Task objective:
Return only the lines of the listing below that run from the line with "Bookmark page with the star icon" through the line with "Task: Open the Carte navigation item", both ends included, exactly as written.

Input data:
────────────────

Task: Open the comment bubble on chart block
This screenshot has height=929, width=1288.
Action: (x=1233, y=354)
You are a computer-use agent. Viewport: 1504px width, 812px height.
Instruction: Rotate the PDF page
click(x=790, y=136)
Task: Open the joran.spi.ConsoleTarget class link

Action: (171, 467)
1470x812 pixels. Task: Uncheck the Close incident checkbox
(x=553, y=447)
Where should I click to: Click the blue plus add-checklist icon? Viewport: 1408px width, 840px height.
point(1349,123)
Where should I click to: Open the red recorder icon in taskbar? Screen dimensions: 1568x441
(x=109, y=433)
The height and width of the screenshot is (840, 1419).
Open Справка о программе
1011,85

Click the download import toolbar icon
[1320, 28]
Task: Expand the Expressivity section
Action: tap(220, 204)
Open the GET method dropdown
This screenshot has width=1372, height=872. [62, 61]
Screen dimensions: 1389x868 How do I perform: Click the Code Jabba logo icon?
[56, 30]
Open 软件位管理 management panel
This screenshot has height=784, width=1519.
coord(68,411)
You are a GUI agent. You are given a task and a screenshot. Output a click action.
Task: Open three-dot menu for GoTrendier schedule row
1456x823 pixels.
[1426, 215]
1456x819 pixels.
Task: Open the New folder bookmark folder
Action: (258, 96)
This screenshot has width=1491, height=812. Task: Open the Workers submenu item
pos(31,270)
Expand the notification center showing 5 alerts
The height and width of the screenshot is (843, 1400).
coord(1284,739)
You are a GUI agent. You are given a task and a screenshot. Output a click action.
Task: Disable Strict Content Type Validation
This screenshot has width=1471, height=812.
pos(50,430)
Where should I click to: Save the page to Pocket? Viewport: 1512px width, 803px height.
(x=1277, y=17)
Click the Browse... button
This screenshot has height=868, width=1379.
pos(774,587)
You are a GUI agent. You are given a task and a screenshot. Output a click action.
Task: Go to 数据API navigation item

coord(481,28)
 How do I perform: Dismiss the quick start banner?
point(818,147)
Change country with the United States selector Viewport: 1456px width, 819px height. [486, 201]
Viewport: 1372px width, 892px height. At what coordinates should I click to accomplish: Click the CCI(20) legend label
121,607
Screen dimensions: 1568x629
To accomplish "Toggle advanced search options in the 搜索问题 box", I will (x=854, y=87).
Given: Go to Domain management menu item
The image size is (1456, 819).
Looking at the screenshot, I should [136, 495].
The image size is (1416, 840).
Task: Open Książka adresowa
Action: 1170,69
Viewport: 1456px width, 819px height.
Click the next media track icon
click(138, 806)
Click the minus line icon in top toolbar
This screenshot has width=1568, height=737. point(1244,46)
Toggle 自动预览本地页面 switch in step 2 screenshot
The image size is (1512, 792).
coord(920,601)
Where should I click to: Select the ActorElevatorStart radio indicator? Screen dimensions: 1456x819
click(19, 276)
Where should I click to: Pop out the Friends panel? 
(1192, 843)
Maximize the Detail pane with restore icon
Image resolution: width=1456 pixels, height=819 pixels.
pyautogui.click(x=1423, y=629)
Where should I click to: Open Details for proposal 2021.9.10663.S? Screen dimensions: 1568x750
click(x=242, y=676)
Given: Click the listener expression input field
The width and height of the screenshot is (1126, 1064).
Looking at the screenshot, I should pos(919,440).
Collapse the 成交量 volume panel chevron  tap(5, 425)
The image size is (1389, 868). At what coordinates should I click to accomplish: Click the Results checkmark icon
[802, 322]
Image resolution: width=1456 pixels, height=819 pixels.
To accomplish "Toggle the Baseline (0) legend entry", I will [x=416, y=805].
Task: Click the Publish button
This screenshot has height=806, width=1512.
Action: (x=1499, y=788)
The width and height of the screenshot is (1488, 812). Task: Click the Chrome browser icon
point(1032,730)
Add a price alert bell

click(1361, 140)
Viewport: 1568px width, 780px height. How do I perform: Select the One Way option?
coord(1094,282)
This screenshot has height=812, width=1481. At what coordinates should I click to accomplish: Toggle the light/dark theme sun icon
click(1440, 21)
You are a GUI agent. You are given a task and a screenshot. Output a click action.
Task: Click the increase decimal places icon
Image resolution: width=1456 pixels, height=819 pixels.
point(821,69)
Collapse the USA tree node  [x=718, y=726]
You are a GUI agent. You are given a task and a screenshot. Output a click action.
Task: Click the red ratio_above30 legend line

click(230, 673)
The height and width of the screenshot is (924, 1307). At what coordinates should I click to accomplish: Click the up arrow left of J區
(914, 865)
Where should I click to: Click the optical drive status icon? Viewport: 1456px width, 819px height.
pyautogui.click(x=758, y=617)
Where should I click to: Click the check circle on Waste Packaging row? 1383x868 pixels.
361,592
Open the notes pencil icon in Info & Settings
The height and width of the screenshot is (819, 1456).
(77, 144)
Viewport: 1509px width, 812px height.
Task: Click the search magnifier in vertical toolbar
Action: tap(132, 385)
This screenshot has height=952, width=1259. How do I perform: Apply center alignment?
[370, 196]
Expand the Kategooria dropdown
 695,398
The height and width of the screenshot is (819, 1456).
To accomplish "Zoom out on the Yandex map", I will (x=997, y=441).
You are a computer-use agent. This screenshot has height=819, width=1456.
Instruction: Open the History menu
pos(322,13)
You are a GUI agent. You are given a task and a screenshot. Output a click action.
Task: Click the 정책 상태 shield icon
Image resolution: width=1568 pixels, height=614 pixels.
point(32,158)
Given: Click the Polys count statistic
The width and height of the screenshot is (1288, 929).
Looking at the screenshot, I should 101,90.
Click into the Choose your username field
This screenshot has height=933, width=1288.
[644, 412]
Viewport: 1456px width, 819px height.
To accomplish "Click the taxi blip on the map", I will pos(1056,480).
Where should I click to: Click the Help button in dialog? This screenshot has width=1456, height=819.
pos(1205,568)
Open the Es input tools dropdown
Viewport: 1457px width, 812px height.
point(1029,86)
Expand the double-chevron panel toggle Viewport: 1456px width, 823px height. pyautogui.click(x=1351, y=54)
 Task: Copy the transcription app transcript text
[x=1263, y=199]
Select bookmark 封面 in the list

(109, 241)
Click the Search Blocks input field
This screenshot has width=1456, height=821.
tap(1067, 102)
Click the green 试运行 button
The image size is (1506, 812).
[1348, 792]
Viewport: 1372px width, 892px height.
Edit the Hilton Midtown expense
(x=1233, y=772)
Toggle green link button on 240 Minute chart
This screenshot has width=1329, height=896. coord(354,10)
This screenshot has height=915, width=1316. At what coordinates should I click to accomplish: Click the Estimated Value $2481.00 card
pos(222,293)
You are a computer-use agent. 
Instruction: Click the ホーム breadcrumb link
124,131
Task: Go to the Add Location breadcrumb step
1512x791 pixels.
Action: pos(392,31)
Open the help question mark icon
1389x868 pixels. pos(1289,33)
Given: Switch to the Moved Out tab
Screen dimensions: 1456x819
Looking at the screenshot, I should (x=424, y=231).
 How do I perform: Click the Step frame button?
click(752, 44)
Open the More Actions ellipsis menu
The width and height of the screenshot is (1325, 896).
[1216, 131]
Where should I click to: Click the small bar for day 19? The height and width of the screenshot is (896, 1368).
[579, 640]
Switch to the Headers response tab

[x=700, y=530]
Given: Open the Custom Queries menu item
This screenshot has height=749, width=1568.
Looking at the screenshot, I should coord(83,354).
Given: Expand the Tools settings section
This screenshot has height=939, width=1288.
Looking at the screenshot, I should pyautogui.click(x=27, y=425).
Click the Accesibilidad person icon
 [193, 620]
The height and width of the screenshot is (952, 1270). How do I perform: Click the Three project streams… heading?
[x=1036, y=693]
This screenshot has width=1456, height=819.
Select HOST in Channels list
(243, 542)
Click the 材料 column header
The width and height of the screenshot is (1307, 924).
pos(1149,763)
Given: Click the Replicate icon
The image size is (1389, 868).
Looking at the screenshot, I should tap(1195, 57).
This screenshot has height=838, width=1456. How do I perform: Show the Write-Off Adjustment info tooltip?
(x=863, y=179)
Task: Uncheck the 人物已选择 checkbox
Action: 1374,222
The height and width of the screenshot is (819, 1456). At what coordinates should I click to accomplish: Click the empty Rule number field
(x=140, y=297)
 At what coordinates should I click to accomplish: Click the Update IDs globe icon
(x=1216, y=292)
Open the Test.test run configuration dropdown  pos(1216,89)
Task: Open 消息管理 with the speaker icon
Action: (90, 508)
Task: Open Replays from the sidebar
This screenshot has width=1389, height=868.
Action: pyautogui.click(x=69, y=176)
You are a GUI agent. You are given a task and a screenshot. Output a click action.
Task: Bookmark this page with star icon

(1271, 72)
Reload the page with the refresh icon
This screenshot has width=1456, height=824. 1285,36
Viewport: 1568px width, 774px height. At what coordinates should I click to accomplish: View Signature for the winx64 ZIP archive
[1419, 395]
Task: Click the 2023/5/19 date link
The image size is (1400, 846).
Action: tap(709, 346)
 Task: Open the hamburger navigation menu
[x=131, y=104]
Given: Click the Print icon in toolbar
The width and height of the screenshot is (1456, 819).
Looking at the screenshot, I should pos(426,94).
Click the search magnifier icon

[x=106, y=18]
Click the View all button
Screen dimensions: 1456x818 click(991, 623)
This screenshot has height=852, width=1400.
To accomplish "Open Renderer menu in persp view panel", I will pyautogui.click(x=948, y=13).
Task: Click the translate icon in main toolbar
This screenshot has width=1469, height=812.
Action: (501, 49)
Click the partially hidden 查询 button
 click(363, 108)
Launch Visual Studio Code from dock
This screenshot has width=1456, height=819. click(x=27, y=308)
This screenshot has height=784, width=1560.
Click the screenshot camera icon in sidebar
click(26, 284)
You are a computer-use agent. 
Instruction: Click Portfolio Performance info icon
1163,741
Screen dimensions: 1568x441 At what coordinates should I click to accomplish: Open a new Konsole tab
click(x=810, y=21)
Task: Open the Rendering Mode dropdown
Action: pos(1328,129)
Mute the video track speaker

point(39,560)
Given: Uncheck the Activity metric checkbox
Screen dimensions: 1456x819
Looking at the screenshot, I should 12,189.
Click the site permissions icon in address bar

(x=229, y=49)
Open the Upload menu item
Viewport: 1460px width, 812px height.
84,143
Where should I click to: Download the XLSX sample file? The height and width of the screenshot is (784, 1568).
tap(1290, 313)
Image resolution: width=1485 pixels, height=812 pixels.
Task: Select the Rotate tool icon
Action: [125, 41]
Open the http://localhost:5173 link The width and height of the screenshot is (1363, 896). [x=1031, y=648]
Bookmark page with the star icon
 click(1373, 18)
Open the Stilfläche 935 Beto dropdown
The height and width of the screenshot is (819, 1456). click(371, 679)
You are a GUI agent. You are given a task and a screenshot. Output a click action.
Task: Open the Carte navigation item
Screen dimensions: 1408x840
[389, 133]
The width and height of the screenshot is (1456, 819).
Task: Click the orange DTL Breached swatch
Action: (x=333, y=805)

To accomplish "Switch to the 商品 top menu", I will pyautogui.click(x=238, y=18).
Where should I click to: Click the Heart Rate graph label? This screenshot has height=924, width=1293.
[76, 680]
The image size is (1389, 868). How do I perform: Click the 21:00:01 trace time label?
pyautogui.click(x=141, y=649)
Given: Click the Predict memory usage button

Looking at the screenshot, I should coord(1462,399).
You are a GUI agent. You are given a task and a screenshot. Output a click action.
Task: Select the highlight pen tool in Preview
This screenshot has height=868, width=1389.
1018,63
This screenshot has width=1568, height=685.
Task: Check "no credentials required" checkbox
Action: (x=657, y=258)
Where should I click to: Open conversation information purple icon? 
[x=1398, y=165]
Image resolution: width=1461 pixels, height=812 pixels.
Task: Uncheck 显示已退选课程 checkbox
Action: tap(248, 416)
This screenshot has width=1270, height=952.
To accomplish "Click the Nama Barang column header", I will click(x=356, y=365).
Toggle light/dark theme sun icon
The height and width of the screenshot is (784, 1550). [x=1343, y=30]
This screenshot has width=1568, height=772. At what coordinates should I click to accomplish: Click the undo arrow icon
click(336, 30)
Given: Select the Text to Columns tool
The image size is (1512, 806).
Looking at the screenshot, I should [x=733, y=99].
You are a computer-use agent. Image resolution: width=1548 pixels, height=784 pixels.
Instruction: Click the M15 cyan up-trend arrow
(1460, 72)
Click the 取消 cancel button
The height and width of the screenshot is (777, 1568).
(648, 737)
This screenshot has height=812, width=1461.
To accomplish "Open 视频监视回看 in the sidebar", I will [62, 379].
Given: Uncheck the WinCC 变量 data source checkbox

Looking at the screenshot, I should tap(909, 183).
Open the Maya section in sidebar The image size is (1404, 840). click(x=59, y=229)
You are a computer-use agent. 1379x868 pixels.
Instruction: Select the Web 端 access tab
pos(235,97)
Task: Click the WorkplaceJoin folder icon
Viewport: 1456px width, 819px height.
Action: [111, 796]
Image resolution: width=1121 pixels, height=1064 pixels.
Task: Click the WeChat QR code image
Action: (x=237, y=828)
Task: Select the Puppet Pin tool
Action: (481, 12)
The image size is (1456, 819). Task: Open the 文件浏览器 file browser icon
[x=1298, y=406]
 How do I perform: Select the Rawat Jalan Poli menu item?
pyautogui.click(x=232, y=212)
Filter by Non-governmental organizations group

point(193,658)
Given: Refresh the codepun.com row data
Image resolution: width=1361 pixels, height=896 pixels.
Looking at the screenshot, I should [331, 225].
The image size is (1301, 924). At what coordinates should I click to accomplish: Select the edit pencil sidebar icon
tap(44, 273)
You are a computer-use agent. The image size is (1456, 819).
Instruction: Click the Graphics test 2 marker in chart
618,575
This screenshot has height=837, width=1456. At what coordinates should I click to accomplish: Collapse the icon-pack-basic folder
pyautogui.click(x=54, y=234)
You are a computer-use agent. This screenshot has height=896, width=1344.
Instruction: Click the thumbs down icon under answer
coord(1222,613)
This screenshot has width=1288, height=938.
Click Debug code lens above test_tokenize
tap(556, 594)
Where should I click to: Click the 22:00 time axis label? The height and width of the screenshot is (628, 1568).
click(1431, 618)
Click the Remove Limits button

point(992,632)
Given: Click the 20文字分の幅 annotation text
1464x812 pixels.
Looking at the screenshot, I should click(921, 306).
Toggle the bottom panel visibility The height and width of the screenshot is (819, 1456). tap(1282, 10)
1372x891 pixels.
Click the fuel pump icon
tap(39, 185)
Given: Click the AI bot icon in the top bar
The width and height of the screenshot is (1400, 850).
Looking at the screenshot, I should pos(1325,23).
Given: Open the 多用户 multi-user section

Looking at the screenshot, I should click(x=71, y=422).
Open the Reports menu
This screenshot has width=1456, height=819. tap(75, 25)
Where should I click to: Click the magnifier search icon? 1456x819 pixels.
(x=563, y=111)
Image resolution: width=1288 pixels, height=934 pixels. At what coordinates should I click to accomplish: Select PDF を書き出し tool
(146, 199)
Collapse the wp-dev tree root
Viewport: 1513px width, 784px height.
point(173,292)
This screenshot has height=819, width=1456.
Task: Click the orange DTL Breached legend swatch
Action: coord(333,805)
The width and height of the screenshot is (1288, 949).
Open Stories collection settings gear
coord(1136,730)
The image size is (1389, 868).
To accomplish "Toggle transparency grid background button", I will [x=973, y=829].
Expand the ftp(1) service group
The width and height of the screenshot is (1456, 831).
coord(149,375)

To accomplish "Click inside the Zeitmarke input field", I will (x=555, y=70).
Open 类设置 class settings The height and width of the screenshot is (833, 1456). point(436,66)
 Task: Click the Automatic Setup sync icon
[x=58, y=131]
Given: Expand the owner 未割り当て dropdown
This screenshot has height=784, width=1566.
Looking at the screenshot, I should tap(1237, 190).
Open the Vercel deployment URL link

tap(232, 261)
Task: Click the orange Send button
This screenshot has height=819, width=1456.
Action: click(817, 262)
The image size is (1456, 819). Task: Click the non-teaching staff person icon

────────────────

Answer to the exercise:
Bookmark page with the star icon
 click(1373, 18)
Open the Stilfläche 935 Beto dropdown
The height and width of the screenshot is (819, 1456). click(371, 679)
You are a GUI agent. You are given a task and a screenshot. Output a click action.
Task: Open the Carte navigation item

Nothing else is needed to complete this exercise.